Results of the phase 1b FORWARD II trial show that the MIRV/bevacizumab combination demonstrates promising antitumor activity with durable responses and favorable tolerability in high FRα recurrent ovarian cancer.
The phase 1b FORWARD II trial (NCT02606305) evaluated the preliminary antitumor activity of the folate receptor alpha (FRα)–targeting antibody–drug conjugate, mirvetuximab soravtansine (MIRV), in combination with bevacizumab in patients with FRα-positive recurrent ovarian cancer. The results of the final analysis of this trial were reported at the 2021 American Society of Clinical Oncology Annual Meeting.
The study enrolled patients with recurrent ovarian cancer who had received up to 3 previous regimens and were diagnosed with FRα-positive disease (medium/high expression; ≥50%/≥75% of cells with PS2+ staining intensity, and for whom a nonplatinum-based doublet would be appropriate). Patients with platinum-resistant ovarian cancer (PROC) were defined as those with recurrence ≤6 months after their last platinum dose; whereas patients with platinum-sensitive ovarian cancer (PSOC) would have responded to the last platinum therapy and did not progress ≤6 months. Eligible patients received MIRV (6 mg/kg) and bevacizumab (15 mg/kg) on day 1 of a 21-day cycle. The objective response rate (ORR), median duration of response (mDOR), and median progression-free survival (mPFS) were assessed.
A total of 60 patients received the MIRV/bevacizumab combination. The median age of the study population was 60 years. All participants had received a median of 2 previous lines of systemic therapy. The majority of patients showed high FRα expression (55%) and had PROC disease (53%).

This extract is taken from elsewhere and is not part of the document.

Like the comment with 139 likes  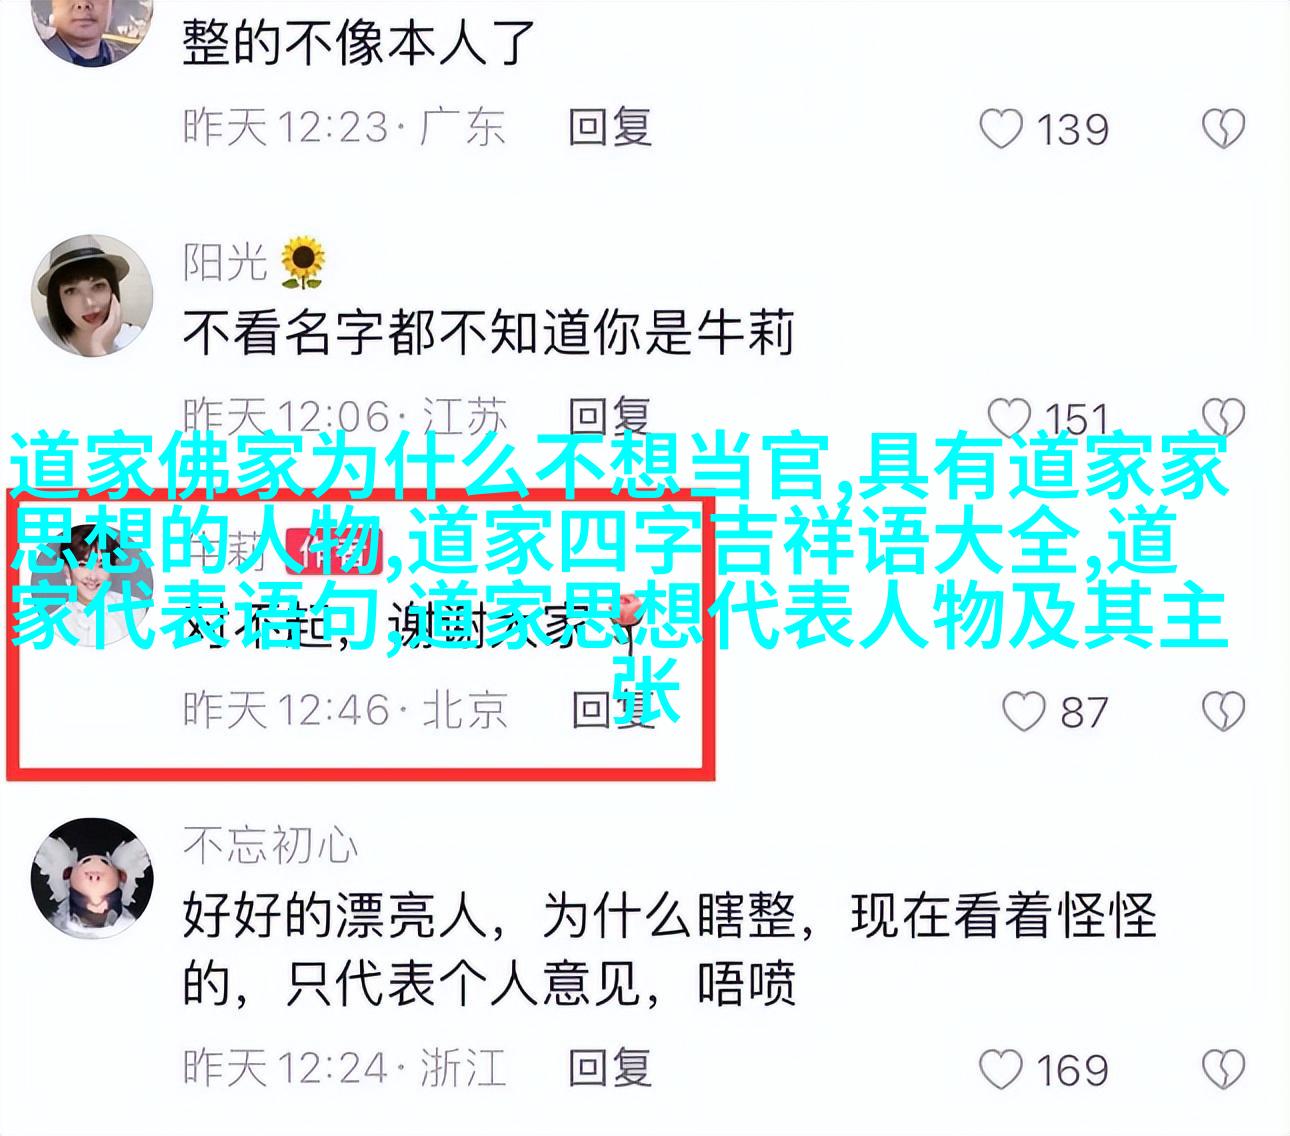coord(1000,129)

All patients had previous exposure to platinum compounds; 53% had a platinum-free interval (PFI) of ≤6 months, and 33% had a PFI of >6 to ≤12 months.
At a median follow-up of 17.5 months, a confirmed ORR of 47% was achieved in the overall population; mDOR was 9.7 months; and mPFS was 8.3 months. Higher responses were achieved in patients with high FRα expression (n = 33), with an ORR of 64%, mDOR of 11.8 months, and mPFS of 10.6 months. Among patients with PROC and high FRα expression (n = 17), ORR was 59%, mDOR was 9.4 months, and mPFS was 10.1 months. Among patients with PSOC and high FRα expression (n = 16), ORR was 69%, mDOR was 12.9 months, and mPFS was 13.3 months
Most adverse events were low grade, and the most frequent of any-grade treatment-related adverse events (TRAEs) were gastrointestinal and ocular in nature, including diarrhea (62%), blurred vision (60%), fatigue (60%), and nausea (57%). The most frequent grade 3/4 TRAEs were hypertension (17%) and neutropenia (13%); all other grade ≥3 events occurred in ≤10% of patients.
Based on these results, the investigators concluded that the MIRV/bevacizumab combination demonstrates promising antitumor activity with a durable response and favorable tolerability in high FRα recurrent ovarian cancer.
Source: MO’Malley D, Oaknin A, Matulonis UA, et al. Mirvetuximab soravtansine, a folate receptor alpha (FRα)-targeting antibody-drug conjugate (ADC), in combination with bevacizumab in patients (pts) with platinum-agnostic ovarian cancer: final analysis. J Clin Oncol. 2021;39(suppl_15). Abstract 5504.